Nursing assessment of a school-age child reveals inflamed joints, rash on the trunk, and aimless movements of the extremities. The nurse recognizes these findings as characteristic of which cardiac disorder? a. Valvular insufficiency b. Infective endocarditis c. Rheumatic fever d. Kawasaki disease

Answer: c. Rheumatic fever Feedback: The manifestations noted are only signs of rheumatic fever.

A mother confides to the nurse that she gets so frustrated at times that she is afraid that she will hurt her child, who is challenged mentally and physically. Which nursing diagnosis is the most appropriate in this situation? a. Compromised Family Coping related to caregiver burnout b. Caregiver Role Strain related to child's chronic condition c. Risk for Impaired Parenting related to feelings of anxiety d. Fatigue related to excessive role demands in caring for child

Answer: c. Risk for Impaired Parenting related to feelings of anxiety Feedback: The mother states that she fears she will harm her child because she is frustrated, which is subjective data. She has not actually harmed the child; thus, she is at risk for harming the child. There are no subjective or objective data to support the other nursing diagnoses.

A child with cerebral palsy might be at high risk for neglect and abuse. Which nursing diagnoses address this risk? (Select all that apply.) a. Caregiver Role Strain related to continuous responsibilities for caring for child b. Ineffective Family Coping related to inadequate financial resources c. Risk of Parental Anxiety related to concerns of child's future d. Increased Parental Stress related to inadequate social support e. Risk of Impaired Parenting related to child's care requirements

Answer: c. Risk of Parental Anxiety related to concerns of child's future; e. Risk of Impaired Parenting related to child's care requirements Feedback: "Risk of/for" nursing diagnoses are those that might happen given the client's condition, medical diagnosis, and family circumstances. The other answers are actual nursing diagnoses that must be supported by objective or subjective data from a specific family situation.

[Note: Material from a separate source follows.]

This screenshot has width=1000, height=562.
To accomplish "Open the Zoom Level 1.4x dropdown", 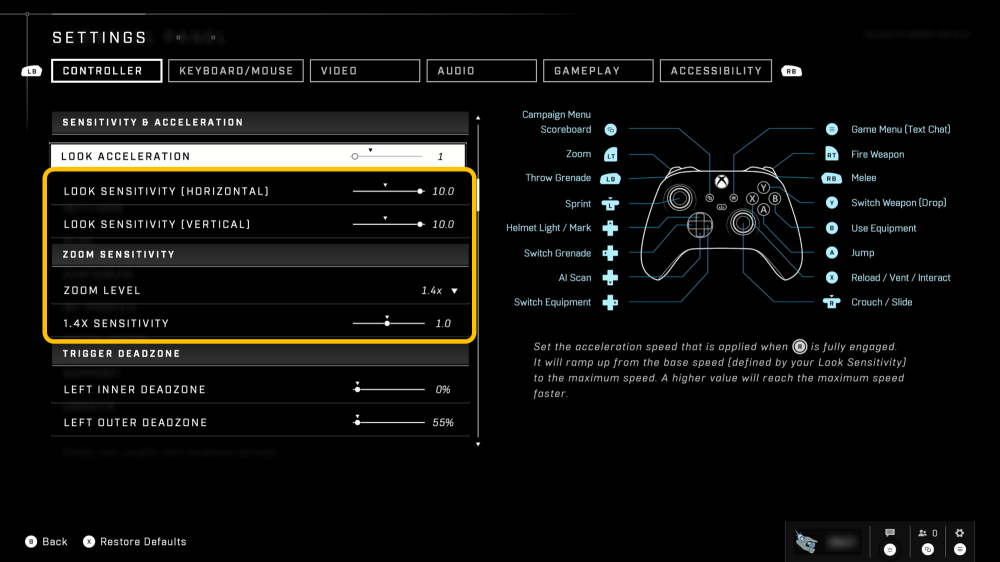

11.The nurse is providing care for an 8-year-old hospitalized with a hernia. Which intervention is appropriate? a. Give the child a coloring book to help decrease anxiety. b. Explain the procedure to the child just before it is performed. c. Teach a stress-reduction technique. d. Allow the parent to be present for the procedure.

Answer: c. Teach a stress-reduction technique. Feedback: Prior to a hernia-repair procedure, the nurse should teach stress-reduction techniques such as deep breathing and visualization to the school-aged child. Coloring books before a procedure are good for preschoolers. The nurse should give explanations just before procedure to toddlers, since their concept of time is limited. Parents should be allowed the option of being present for procedures with infants.

The nurse is evaluating the effectiveness of client-controlled analgesia for a 10-year-old client. Which outcome is the best indicator that this delivery of pain medication is effective? a. The child naps at frequent intervals. b. The child presses the button on a regular basis. c. The child reports a pain level of 0 on a 0-to-10 scale. d. There is no evidence of respiratory depression.

Answer: c. The child reports a pain level of 0 on a 0-to-10 scale. Feedback: The child's pain rating is the best indicator of whether the delivery method for pain medication is effective. The absence of respiratory depression does not indicate that the child has pain relief. Pressing the button on a regular basis indicates that the child knows how to use the device but does not indicate how much pain the child has. Although napping might indicate some pain relief, it also might serve as a coping measure. In addition, if pain is well controlled, the child might be able to sleep for longer intervals.